- [PROMPT] Your copy should begin at the line containing "Open the reference genome source dropdown" and end at the last line of the records; transcribe those lines exactly and leave out every picture.

- [DATA EXTRACTS]
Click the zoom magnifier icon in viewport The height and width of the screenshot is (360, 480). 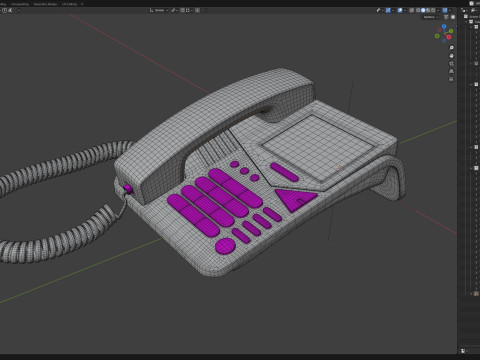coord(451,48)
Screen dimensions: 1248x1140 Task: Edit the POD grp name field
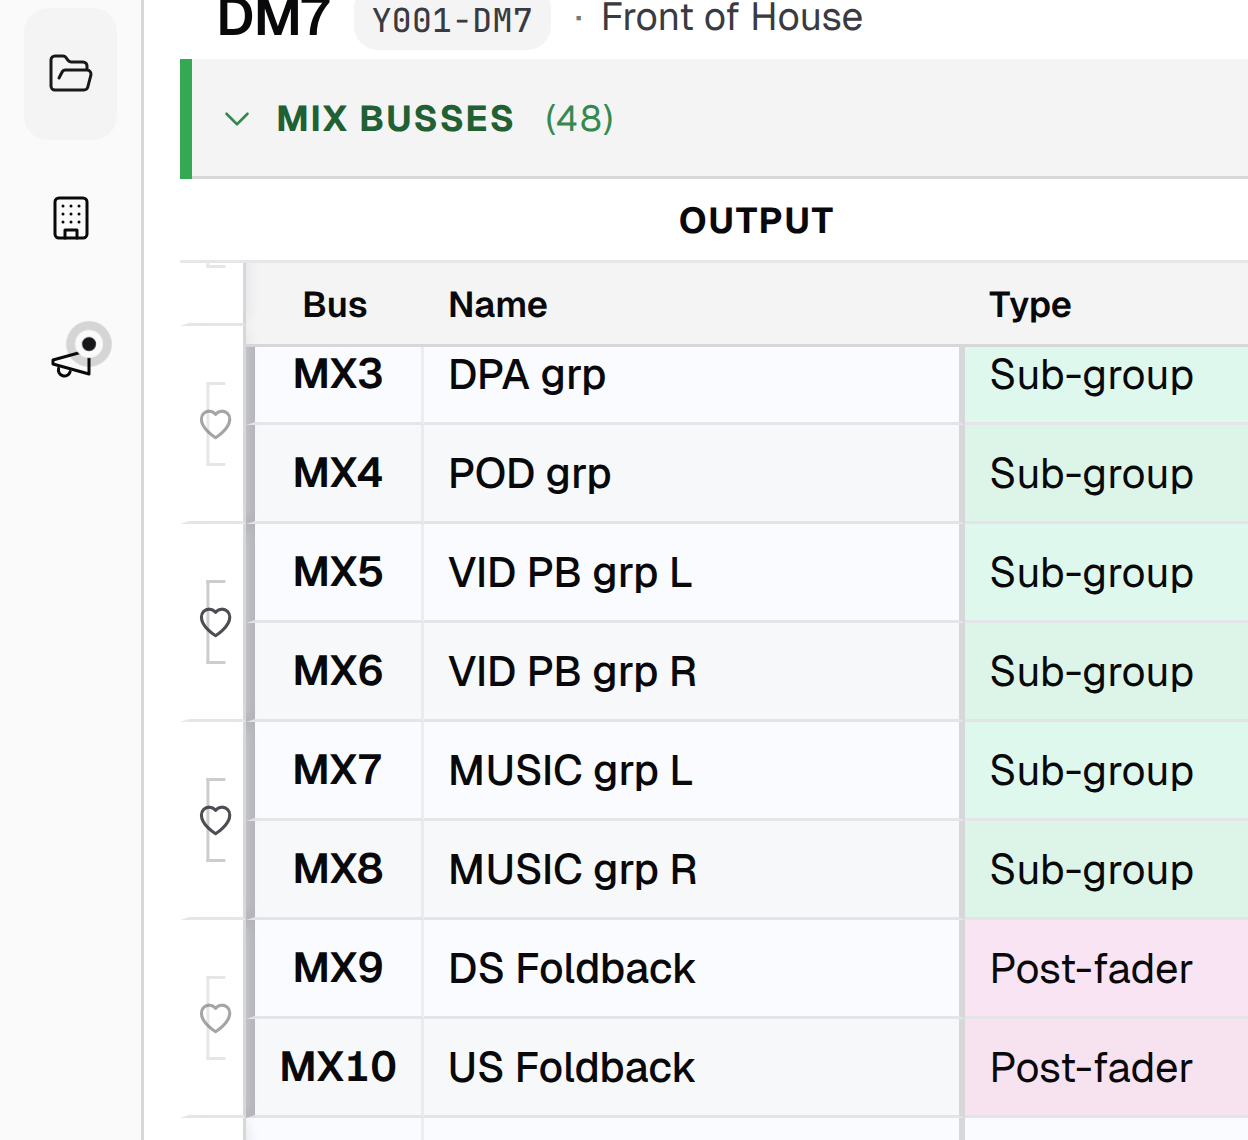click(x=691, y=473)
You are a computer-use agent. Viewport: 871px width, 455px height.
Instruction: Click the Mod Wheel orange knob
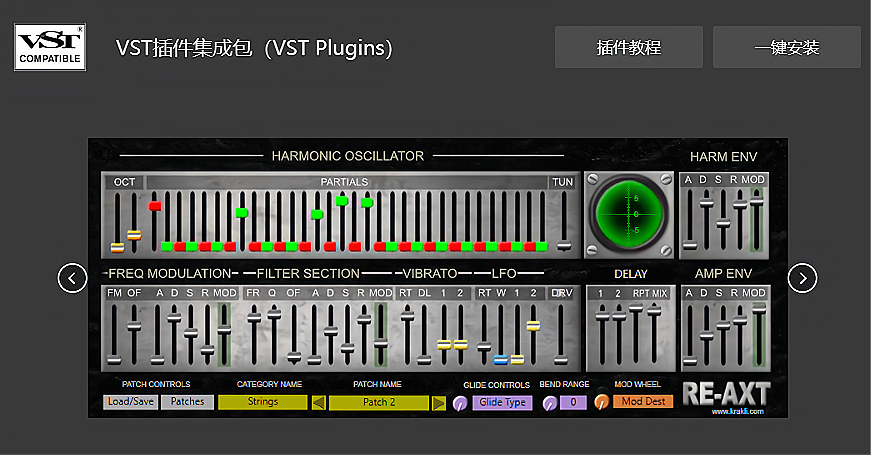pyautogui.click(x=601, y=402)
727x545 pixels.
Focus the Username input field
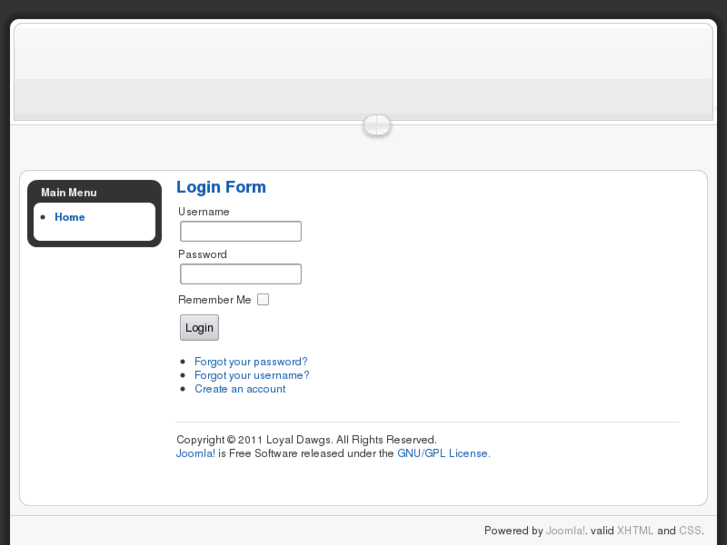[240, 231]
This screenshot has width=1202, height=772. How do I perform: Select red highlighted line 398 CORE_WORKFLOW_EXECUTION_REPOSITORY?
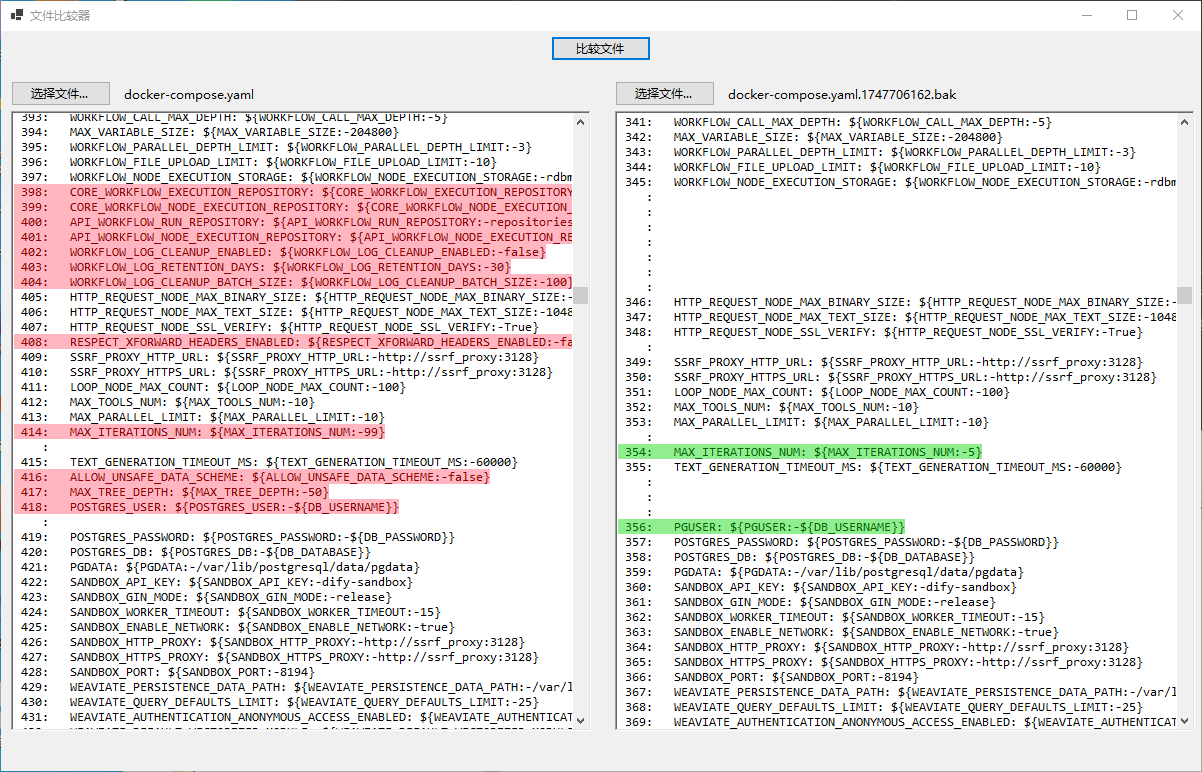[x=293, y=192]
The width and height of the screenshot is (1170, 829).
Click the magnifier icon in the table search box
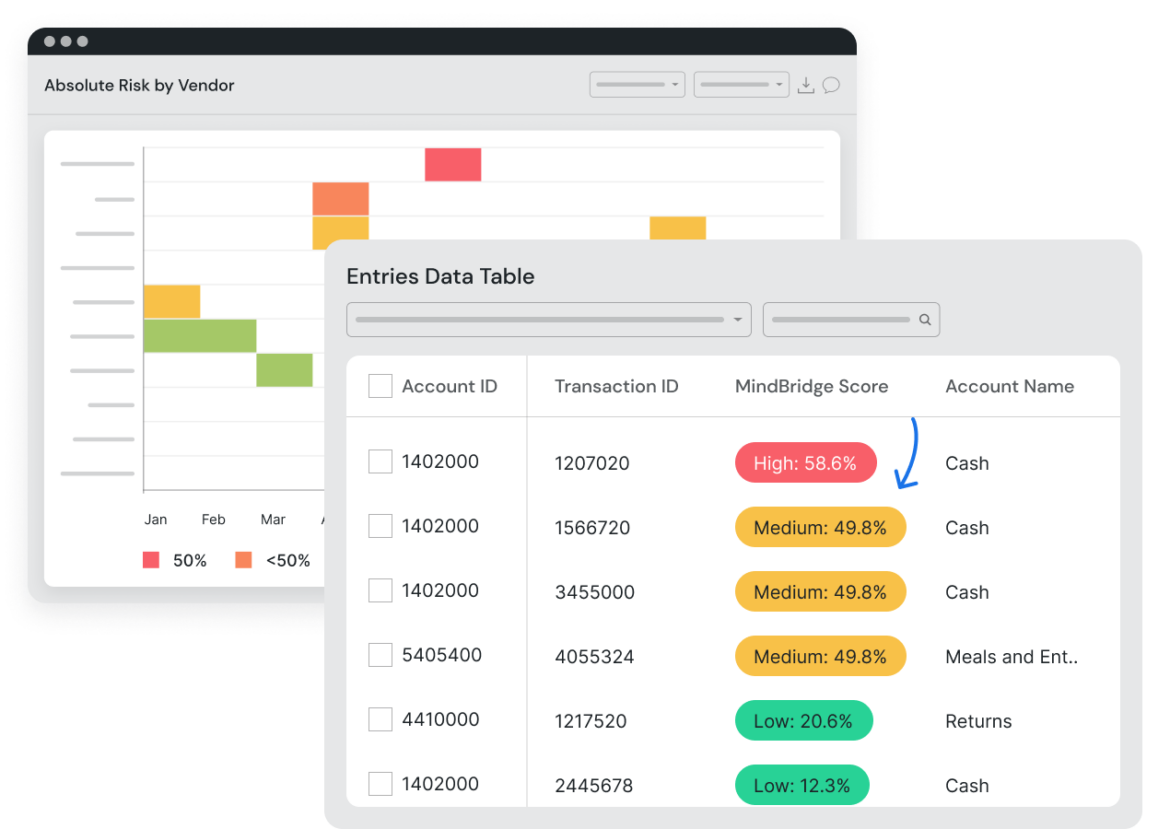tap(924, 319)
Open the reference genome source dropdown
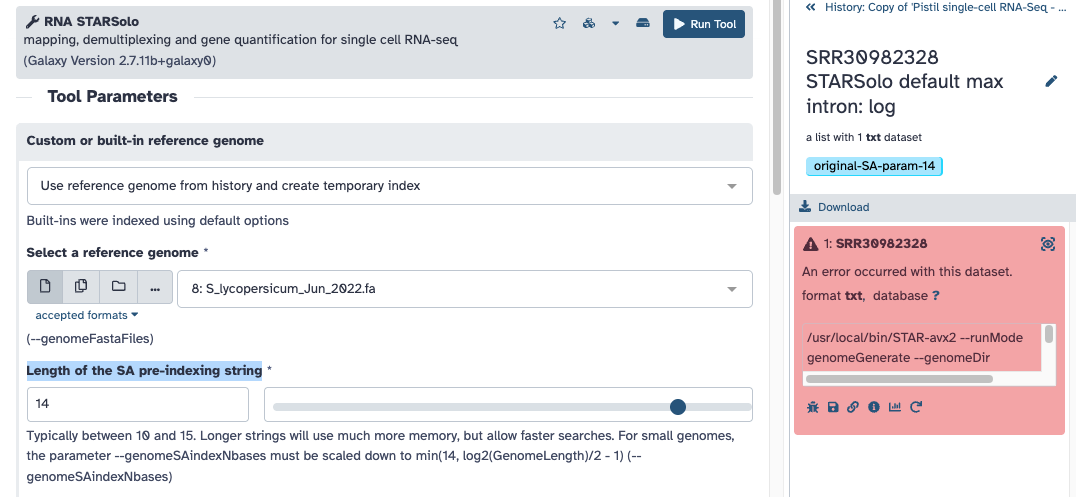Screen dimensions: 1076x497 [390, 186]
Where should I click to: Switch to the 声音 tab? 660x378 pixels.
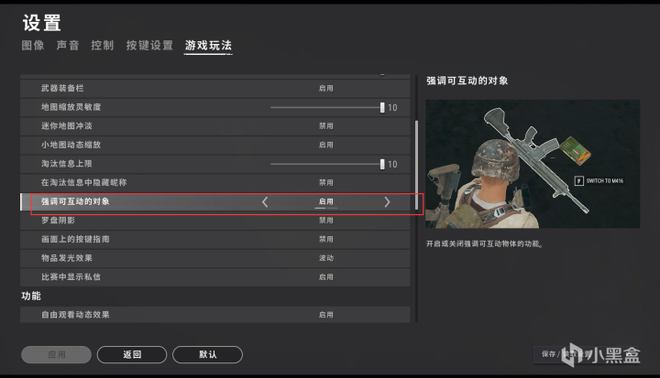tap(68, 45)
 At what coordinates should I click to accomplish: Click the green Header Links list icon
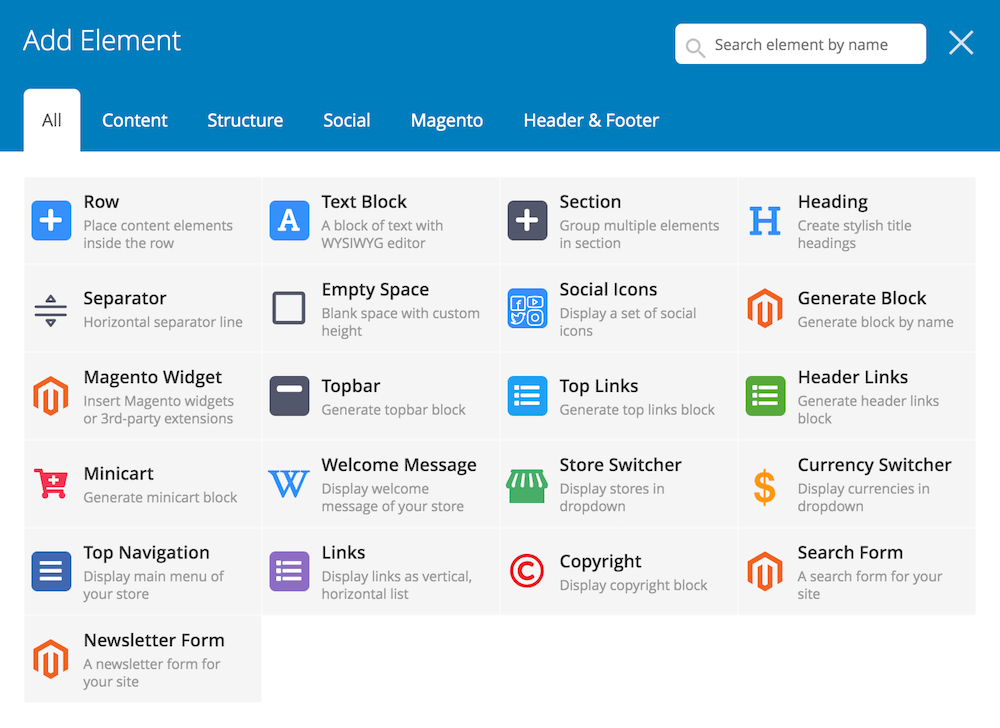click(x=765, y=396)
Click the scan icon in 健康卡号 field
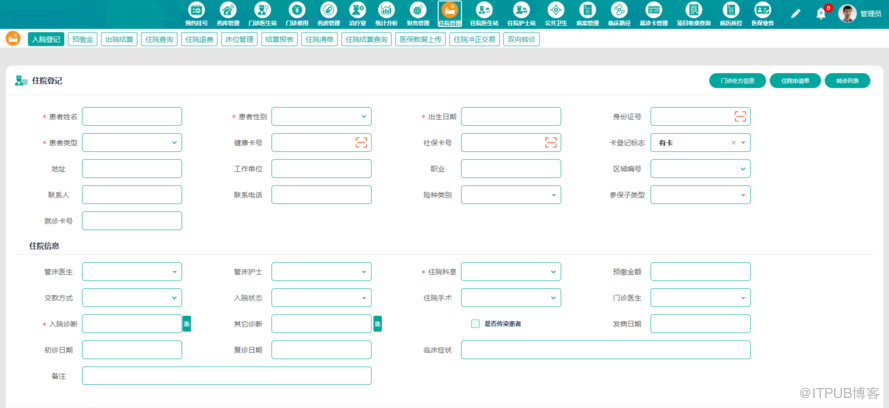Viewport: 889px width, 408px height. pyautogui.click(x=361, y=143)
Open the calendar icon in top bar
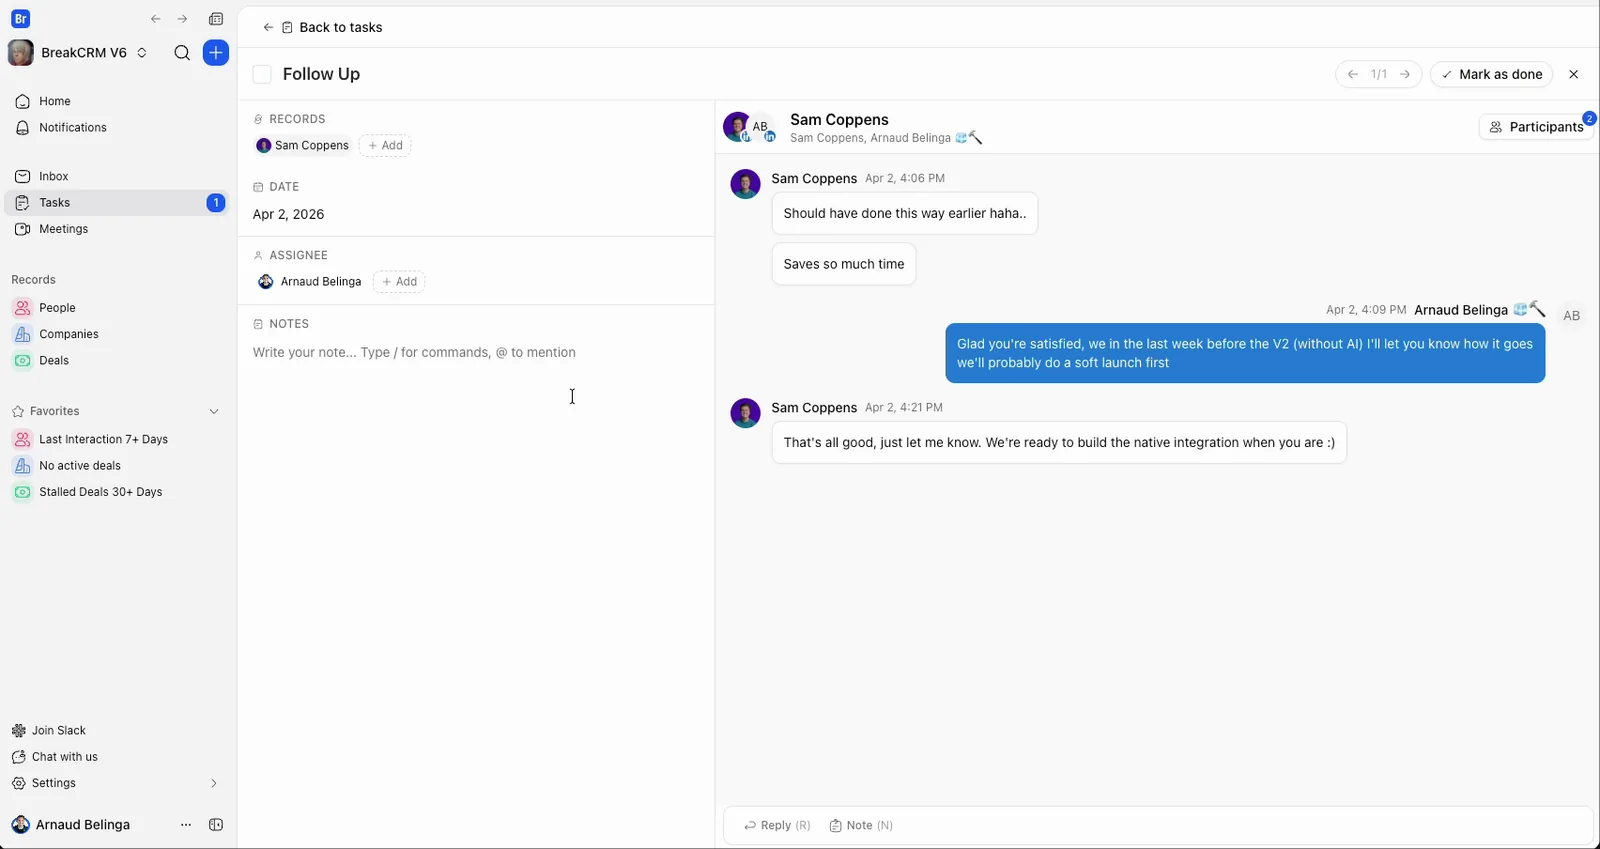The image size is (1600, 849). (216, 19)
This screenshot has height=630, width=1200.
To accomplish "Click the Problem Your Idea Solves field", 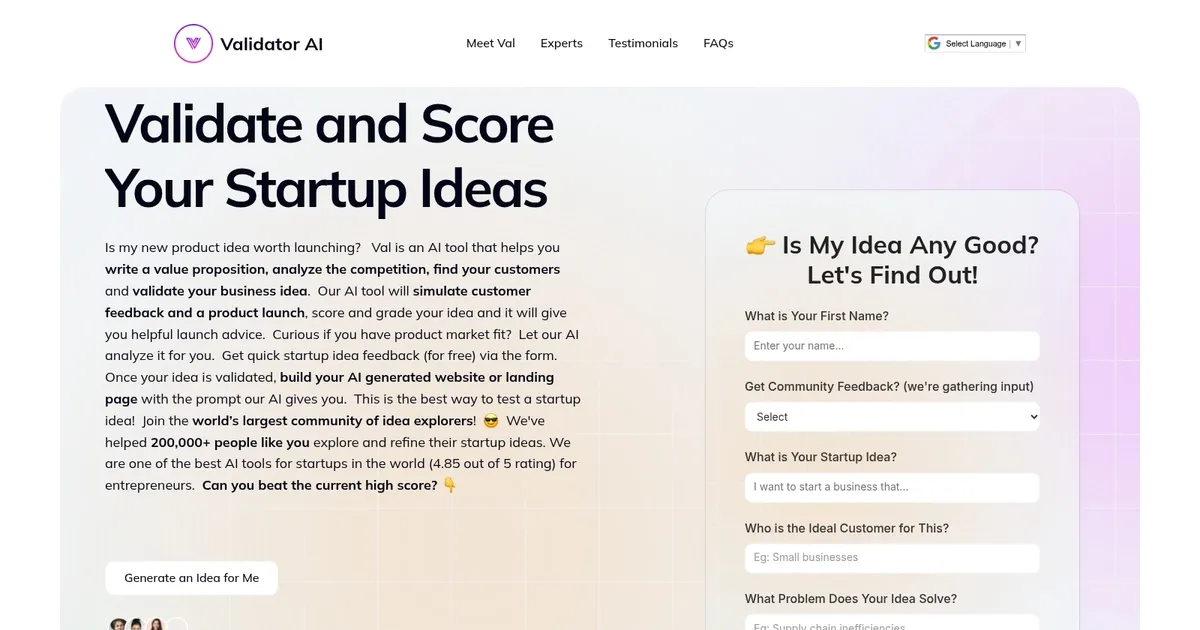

- [TASK RESULT]
Open the reference genome source dropdown
Screen dimensions: 1076x497 [390, 186]
Where should I click to: Switch to the 声音 tab? 660x378 pixels.
tap(68, 45)
 At what coordinates should I click to accomplish: Click the green Header Links list icon
click(x=765, y=396)
Click the scan icon in 健康卡号 field
Viewport: 889px width, 408px height. pyautogui.click(x=361, y=143)
Open the calendar icon in top bar
The image size is (1600, 849). (216, 19)
This screenshot has height=630, width=1200.
To accomplish "Click the Problem Your Idea Solves field", 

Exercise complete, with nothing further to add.